# My bettas



## BullDog (Apr 21, 2010)

I ended up taking 205 pics of the fish today  What did we do before digital cameras xD

Anyhow, narrowed it down to about 17, including a few older ones.

A few days ago, I tried to be quick to grab the camera because Mango (m) was flaring. Only ended up with one pic of him...









But a few minutes later Rosemary (f) started flaring! I've never seen the timid, mild mannered gal flare before!









When I was taking pics today, she flared at the camera too! She's just been so content since she's moved into her own space.
Here's a not so focused pic of her, but it shows her lovely colours.









Mango and Rosey flirting:









And another one of Mango (sort of) flaring today.









A few of my newest boy, Marmaduke. He's sort of like a "dirty" orange dalmatian. It's a bit tricky to get pics of him, because he's in an acrylic bowfront tank, plus the lighting is behind the tank.









I love his eyes









Tall betta looks down on you.









Pixel's tank, which I had to include a picture of because I gave it a major clean the other day, so it's nice and sparkly.









A couple of Pixel

















And Enigma:









The flash makes him look green, but he's really quite blue.
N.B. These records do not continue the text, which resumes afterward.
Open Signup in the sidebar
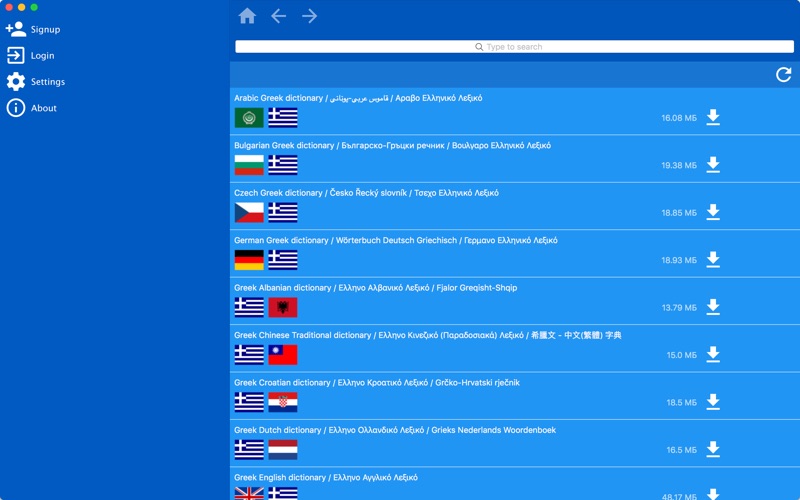The height and width of the screenshot is (500, 800). 33,29
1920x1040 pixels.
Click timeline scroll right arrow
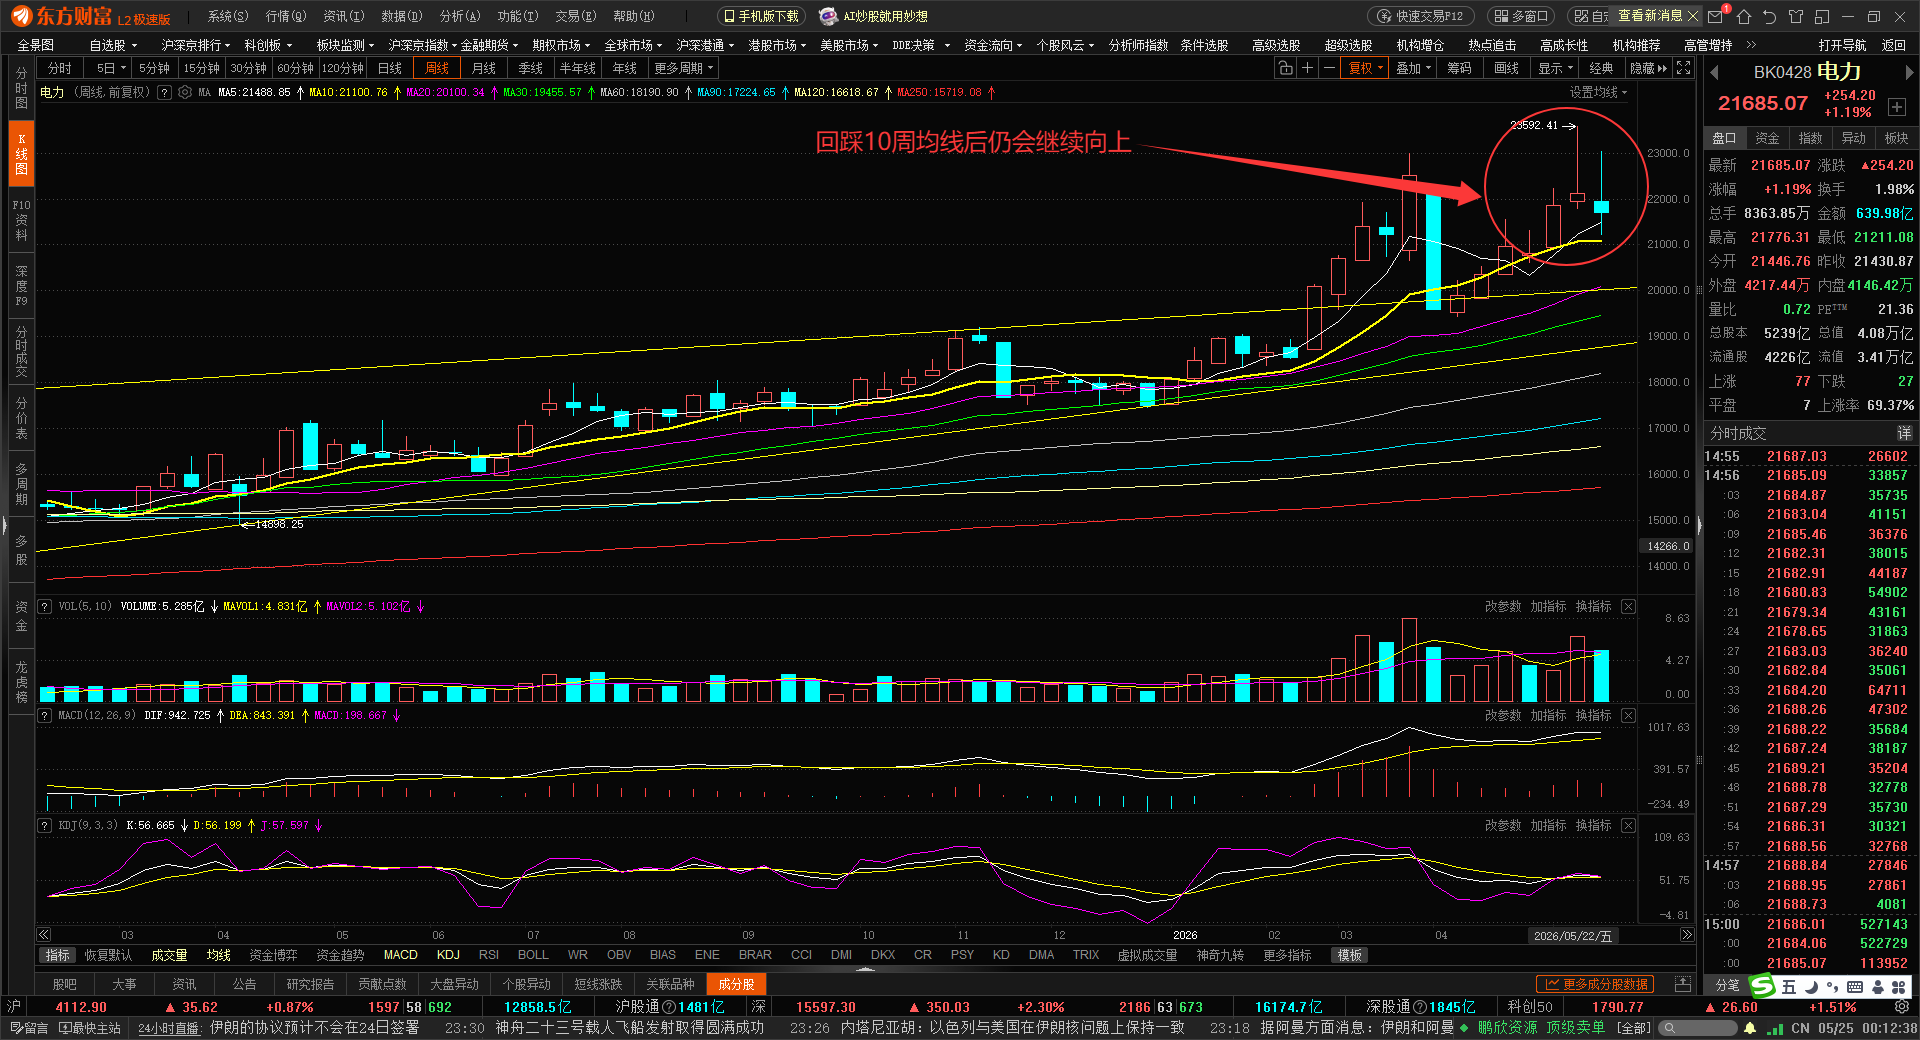click(1687, 935)
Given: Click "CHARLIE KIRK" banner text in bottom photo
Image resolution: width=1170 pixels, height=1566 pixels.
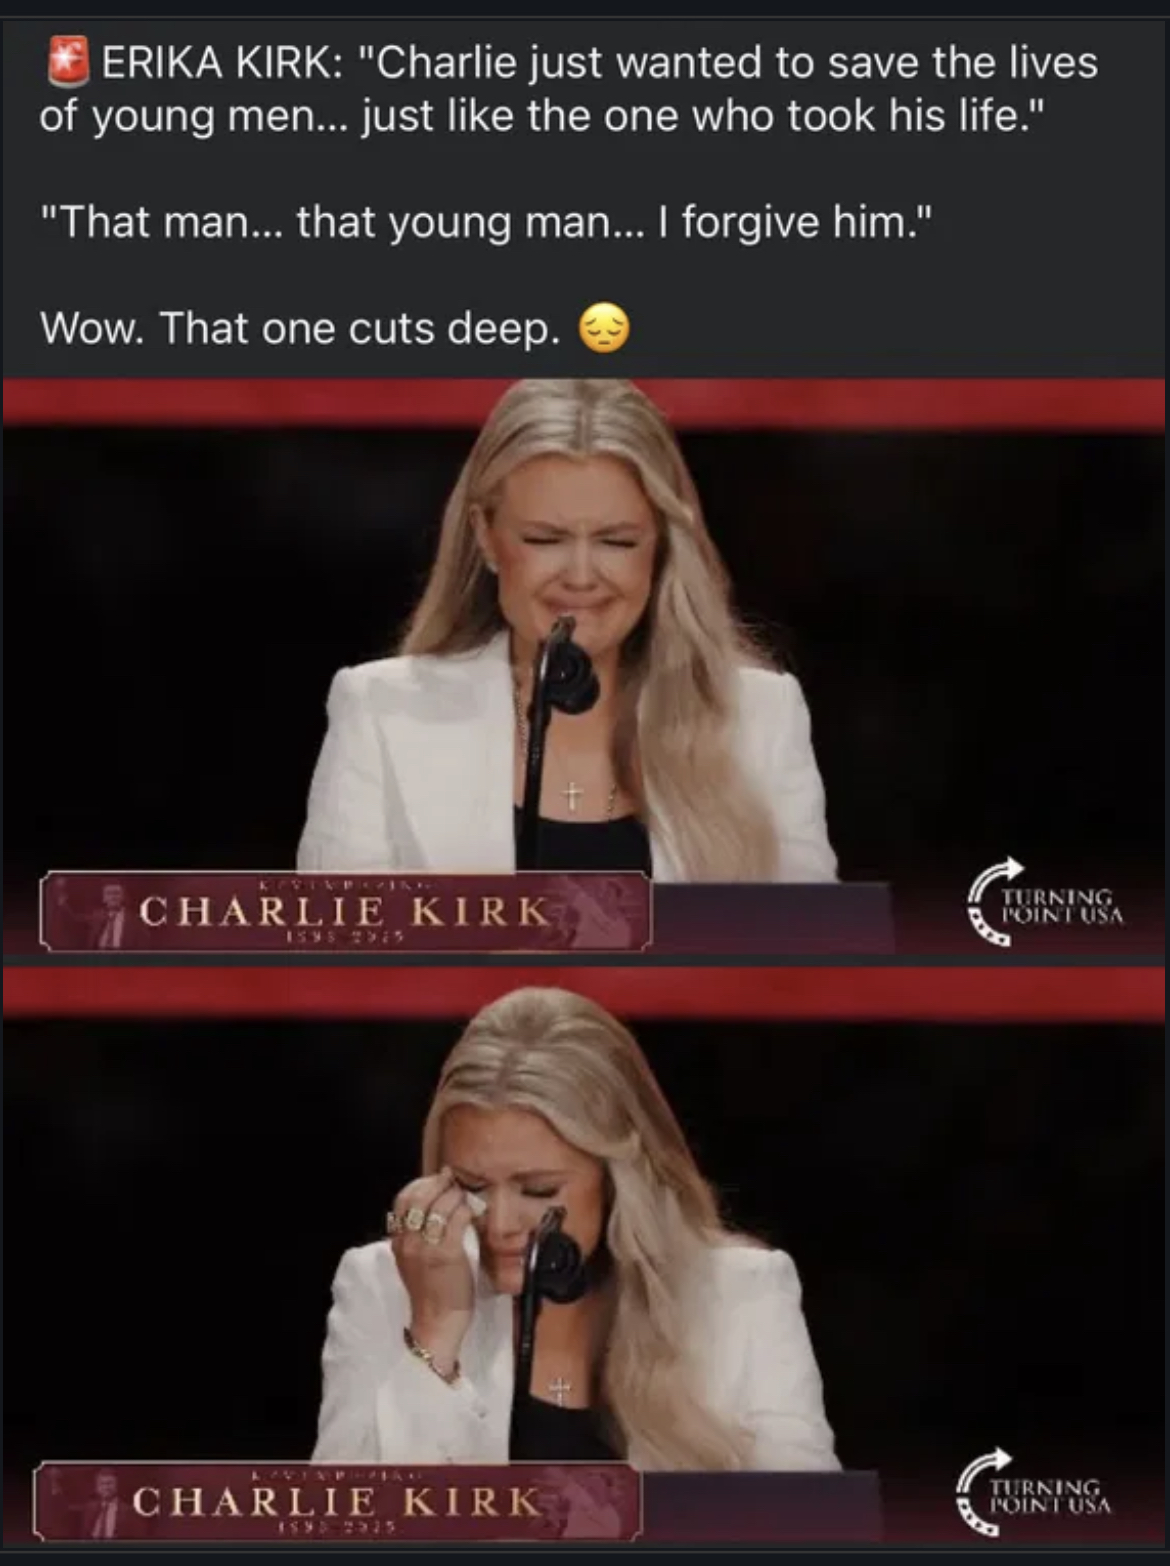Looking at the screenshot, I should (x=337, y=1501).
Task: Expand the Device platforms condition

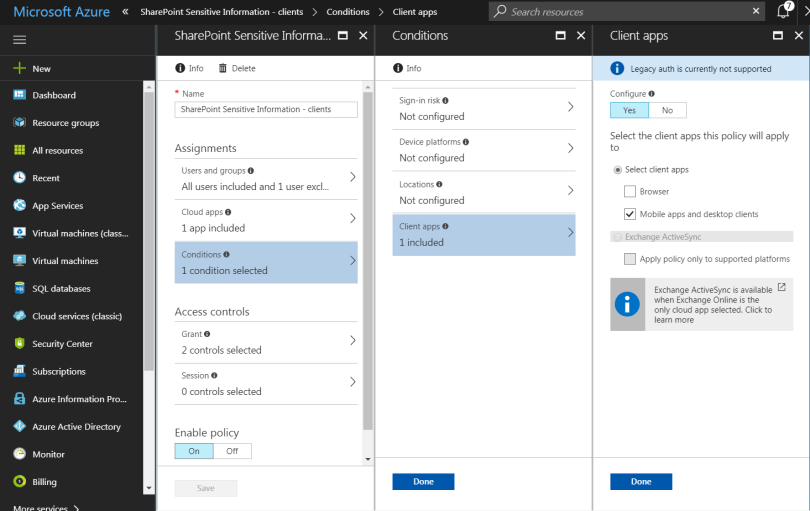Action: click(x=483, y=149)
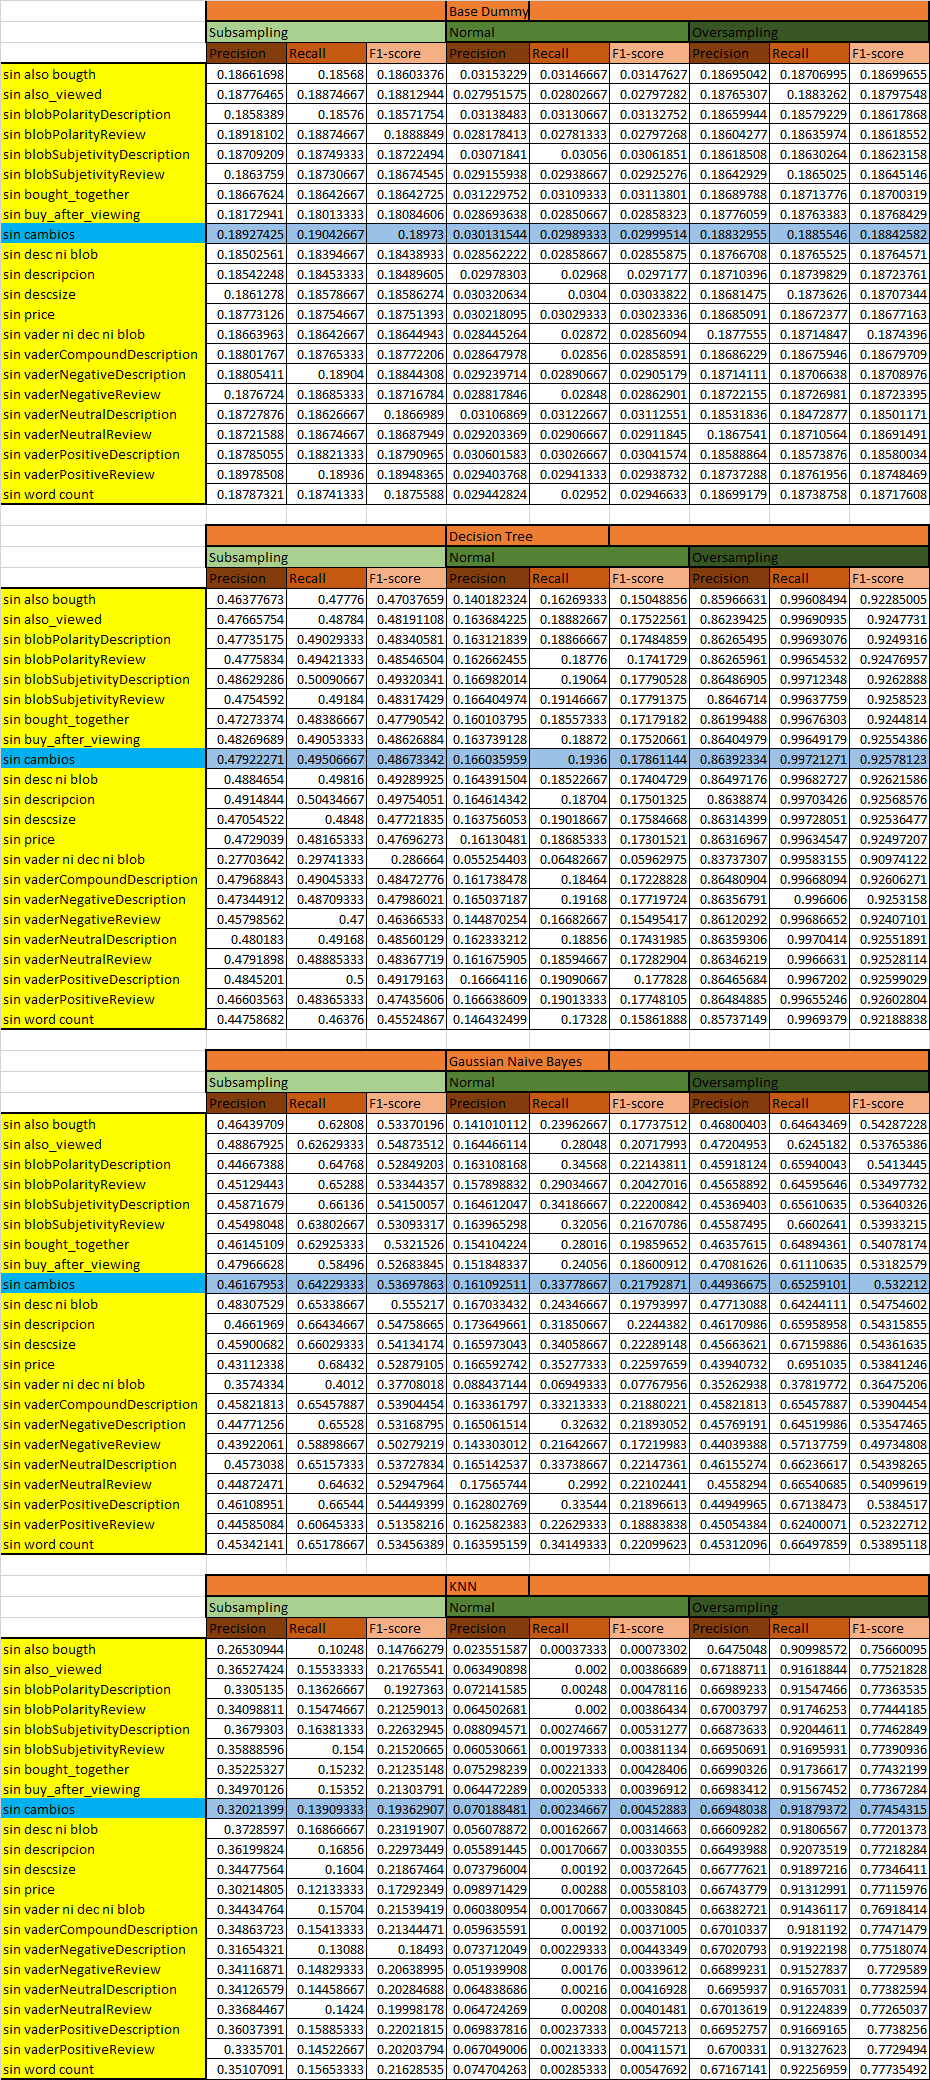Click the cell containing value 0.18973
Viewport: 930px width, 2080px height.
click(x=406, y=235)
When he's showing off, his body is a beautiful blue, and his head is almost black.


----------



## BullDog (Apr 21, 2010)

Gives a better idea of his colours.









Not bettas, but got two new otos today. I was at Total Pet, and it looked like they had just the two, but they looked good and healthy, so I thought I'd get them. Already hard at work.









And my older, big fat oto. His buddy died a few weeks ago, and I figured it was time he had some new friends.









And the last surviving ghost shrimp. HIS buddy got eaten by Enigma a short while ago.


----------



## Atom (Apr 21, 2010)

Lovely photos. Taking pictures of fish is very addicting and a challenge 

Everything and everyone looks great.


----------



## L!$A (Apr 21, 2010)

Thanks for posting.. I can't wait to get my betta!!
I love your names too!!


----------



## karin (Jan 22, 2011)

Yep the tank i just bought exploded i set it up 1 week ago with fresh water till i found some one to drill it for a sump and was running great then this morning the front of the tank came out at 7:02 350 gallons of water everywere nice the glass is not tempered that is on way to find out. what should i do with the tank the front is broken the other 3 sides are still standing? that was a short lived monster tank set up


----------



## Keri (Aug 2, 2010)

karin said:


> Yep the tank i just bought exploded i set it up 1 week ago with fresh water till i found some one to drill it for a sump and was running great then this morning the front of the tank came out at 7:02 350 gallons of water everywere nice the glass is not tempered that is on way to find out. what should i do with the tank the front is broken the other 3 sides are still standing? that was a short lived monster tank set up


I think you will probably get more responses if you set up a separate thread for this? Good luck!


----------



## mysticalnet (Apr 22, 2010)

nice bettas!


----------